Va ricordato che un’intesa promossa nel 2017 dalla Fondazione Cassa di Risparmio, dal Comune di Prato, e da Confindustria Toscana Nord con la BpVi – che sarebbe stata poi commissariata – ha contribuito a riportare a Prato tutte le preziose opere che la banca aveva trasferito.  Per difendere l’appartenenza della Galleria alla Città di Prato la Fondazione Cassa si è unita al ministero dei Beni culturali, al Comune, e all’Associazione Amici dei Musei richiedendo il riconoscimento del vincolo di territorialità e di indivisibilità della collezione.  Una decisa risposta alla causa promossa innanzi al Tar Toscana nel 2017 dalla Banca Popolare di Vicenza, già in liquidazione, che aveva impugnato il provvedimento del ministero dei Beni e delle Attività Culturali con cui il Palazzo dei Conti Alberti e i beni della Galleria erano dichiarati di interesse particolarmente importante sulla base del  Codice dei beni culturali  e quindi non separabili dal loro territorio. La Popolare di Vicenza aveva portato in giudizio al Tar – oltre allo stesso ministero – anche il Comune di Prato e la Soprintendenza Archeologica Belle Arti e Paesaggio per la Città metropolitana di Firenze e le Province di Prato e Firenze.   A questo punto, per contrastare le richieste inaccettabili, è intervenuta volontariamente anche la Fondazione Cassa di Risparmio di Prato, difesa dall’avvocato Neri Baldi.

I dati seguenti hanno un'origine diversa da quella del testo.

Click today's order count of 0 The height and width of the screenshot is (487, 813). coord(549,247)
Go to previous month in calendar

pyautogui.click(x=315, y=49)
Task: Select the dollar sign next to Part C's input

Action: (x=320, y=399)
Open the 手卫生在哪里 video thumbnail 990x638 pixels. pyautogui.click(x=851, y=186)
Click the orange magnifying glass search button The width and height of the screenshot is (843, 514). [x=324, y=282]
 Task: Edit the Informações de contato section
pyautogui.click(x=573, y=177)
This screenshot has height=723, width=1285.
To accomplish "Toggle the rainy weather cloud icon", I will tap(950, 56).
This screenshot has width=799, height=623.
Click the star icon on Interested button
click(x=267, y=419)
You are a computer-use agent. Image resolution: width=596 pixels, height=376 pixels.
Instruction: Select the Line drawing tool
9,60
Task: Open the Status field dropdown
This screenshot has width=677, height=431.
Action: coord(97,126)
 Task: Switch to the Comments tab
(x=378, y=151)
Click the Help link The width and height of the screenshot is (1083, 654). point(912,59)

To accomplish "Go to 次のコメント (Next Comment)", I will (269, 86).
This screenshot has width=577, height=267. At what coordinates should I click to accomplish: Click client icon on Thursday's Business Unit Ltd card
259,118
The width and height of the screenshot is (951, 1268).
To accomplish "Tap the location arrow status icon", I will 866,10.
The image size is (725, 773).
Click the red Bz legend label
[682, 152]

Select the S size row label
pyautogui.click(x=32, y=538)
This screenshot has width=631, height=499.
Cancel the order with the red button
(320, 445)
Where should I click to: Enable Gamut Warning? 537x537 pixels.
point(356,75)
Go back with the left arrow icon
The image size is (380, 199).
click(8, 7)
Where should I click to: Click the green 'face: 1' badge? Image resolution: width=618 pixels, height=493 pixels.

Con la sentenza di ieri il TAR Toscana ha riconosciuto l’indiscutibile vocazione pubblica delle opere artistiche in esame in quanto acquistate dalla Cassa di Risparmio di Prato quando era un ente pubblico: l’acquisto rispondeva a scopi di interesse di tutta la collettività, e ne derivava – in virtù della Legge allora vigente per i beni storico artistici – che quelle opere erano automaticamente sotto tutela. Inoltre la pregressa appartenenza congiunta delle opere e del Palazzo alla Cassa di Risparmio di Prato e la consolidata destinazione di spazi dell’immobile alla collocazione della collezione hanno motivato il riconoscimento del vincolo pertinenziale.